‘Impossible’ to create AI tools like ChatGPT without copyrighted material, OpenAI says::Pressure grows on artificial intelligence firms over the content used to train their products

  • kibiz0r@lemmy.world
    link
    fedilink
    English
    arrow-up
    22
    arrow-down
    8
    ·
    6 months ago

    I’m dumbfounded that any Lemmy user supports OpenAI in this.

    We’re mostly refugees from Reddit, right?

    Reddit invited us to make stuff and share it with our peers, and that was great. Some posts were just links to the content’s real home: Youtube, a random Wordpress blog, a Github project, or whatever. The post text, the comments, and the replies only lived on Reddit. That wasn’t a huge problem, because that’s the part that was specific to Reddit. And besides, there were plenty of third-party apps to interact with those bits of content however you wanted to.

    But as Reddit started to dominate Google search results, it displaced results that might have linked to the “real home” of that content. And Reddit realized a tremendous opportunity: They now had a chokehold on not just user comments and text posts, but anything that people dare to promote online.
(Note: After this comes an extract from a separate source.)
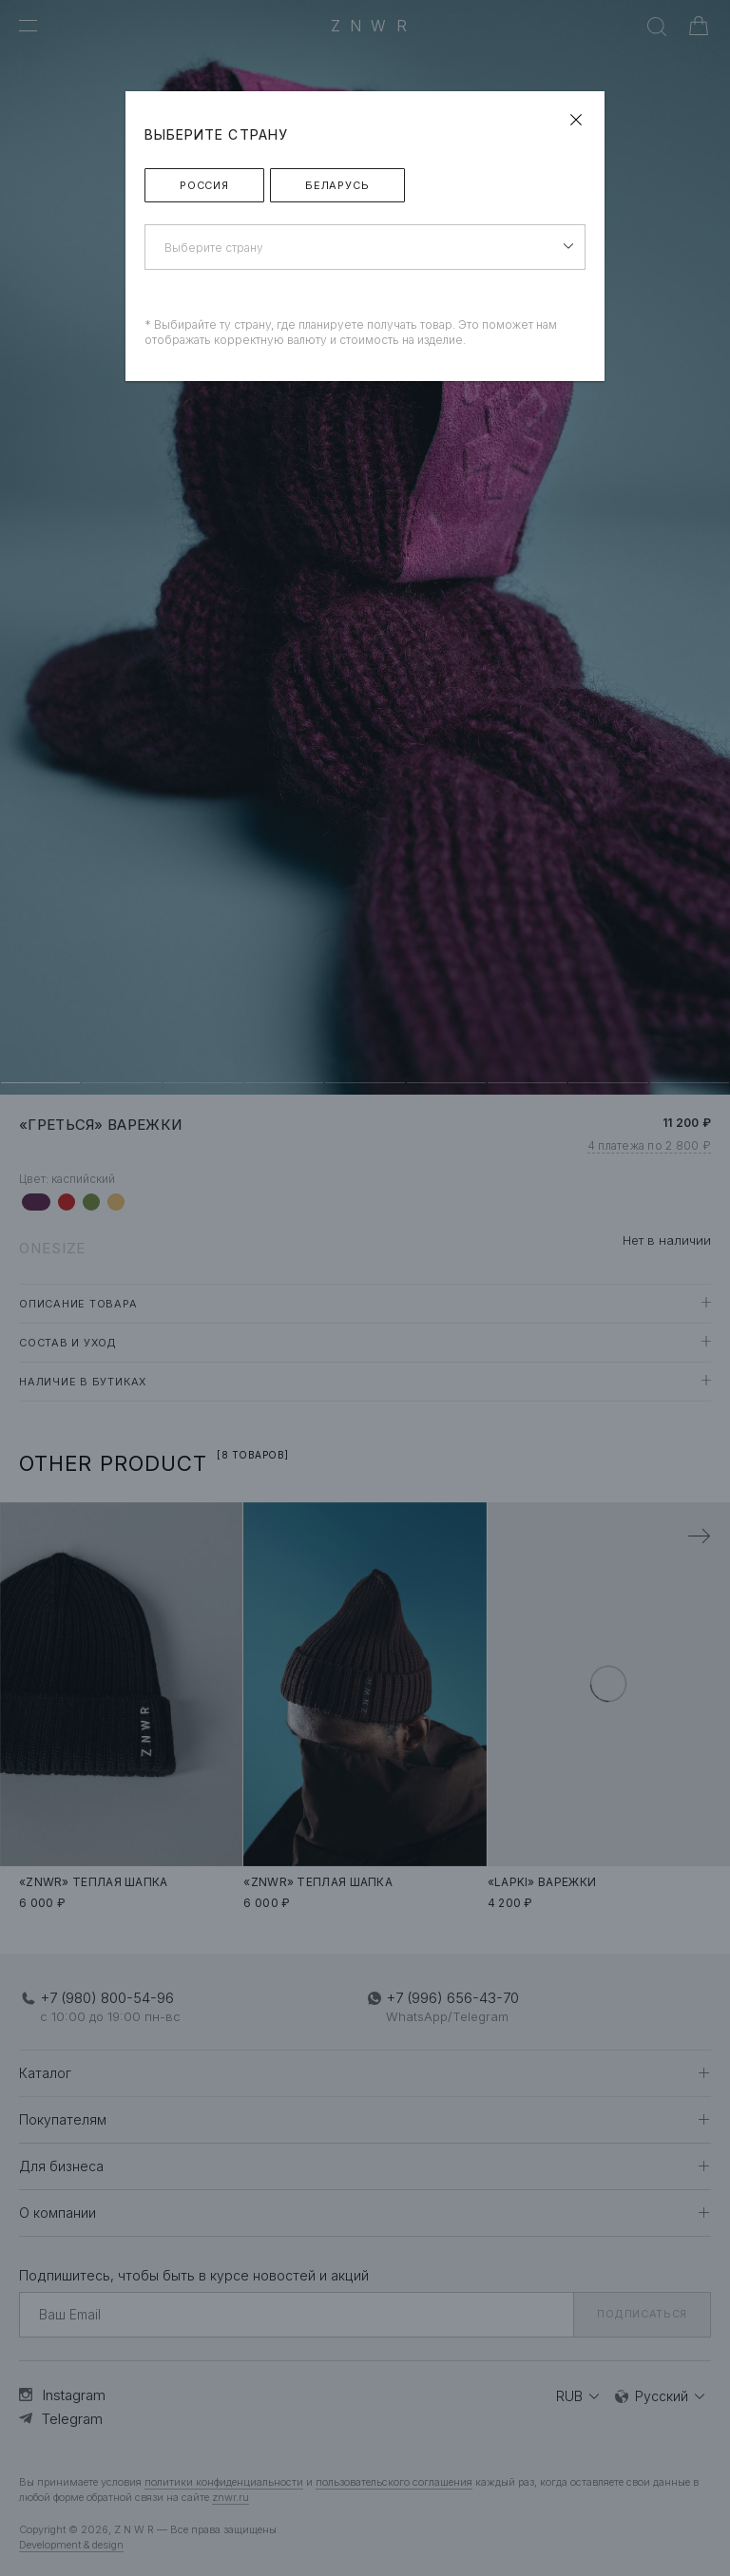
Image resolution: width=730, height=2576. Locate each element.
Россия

    At the same time, Reddit slowly moved from a place where something may get posted by the author of the original thing to a place where you’ll only see the post if it came from a high-karma user or bot. Mutated or distorted copies of the original instance, reformated to cut through the noise and gain the favor of the algorithm. Re-posts of re-posts, with no reference back to the original, divorced of whatever context or commentary the original creator may have provided. No way for the audience to respond to the author in any meaningful way and start a dialogue.

    This is a miniature preview of the future brought to you by LLM vendors. A monetized portal to a dead internet. A one-way street. An incestuous ouroborous of re-posts of re-posts. Automated remixes of automated remixes.

    There are genuine problems with copyright law. Don’t get me wrong. Perhaps the most glaring problem is the fact that many prominent creators don’t even own the copyright to the stuff they make. It was invented to protect creators, but in practice this “protection” gets assigned to a publisher immediately after the protected work comes into being.

    And then that copyright – the very same thing that was intended to protect creators – is used as a weapon against the creator and against their audience. Publishers insert a copyright chokepoint in-between the two, and they squeeze as hard as they desire, wringing it of every drop of profit, keeping creators and audiences far away from each other. Creators can’t speak out of turn. Fans can’t remix their favorite content and share it back to the community.

    This is a dysfunctional system. Audiences are denied the ability to access information or participate in culture if they can’t pay for admission. Creators are underpaid, and their creative ambitions are redirected to what’s popular. We end up with an auto-tuned culture – insular, uncritical, and predictable. Creativity reduced to a product.

    But.

    If the problem is that copyright law has severed the connection between creator and audience in order to set up a toll booth along the way, then we won’t solve it by giving OpenAI a free pass to do the exact same thing at massive scale.

    • flamingarms@feddit.uk
      link
      fedilink
      English
      arrow-up
      3
      arrow-down
      2
      ·
      6 months ago

      And yet, I believe LLMs are a natural evolutionary product of NLP and a powerful tool that is a necessary step forward for humanity. It is already capable of exceptionally quickly scaffolding out basic tasks. In it, I see the assumptions that all human knowledge is for all humans, rudimentary tasks are worth automating, and a truly creative idea is often seeded by information that already exists and thus creativity can be sparked by something that has access to all information.

      I am not sure what we are defending by not developing them. Is it a capitalism issue of defending people’s money so they can survive? Then that’s a capitalism problem. Is it that we don’t want to get exactly plagiarized by AI? That’s certainly something companies are and need to continue taking into account. But researchers repeat research and come to the same conclusions all the time, so we’re clearly comfortable with sharing ideas. Even in the Writer’s Guild strikes in the States, both sides agreed that AI is helpful in script-writing, they just didn’t want production companies to use it as leverage to pay them less or not give them credit for their part in the production.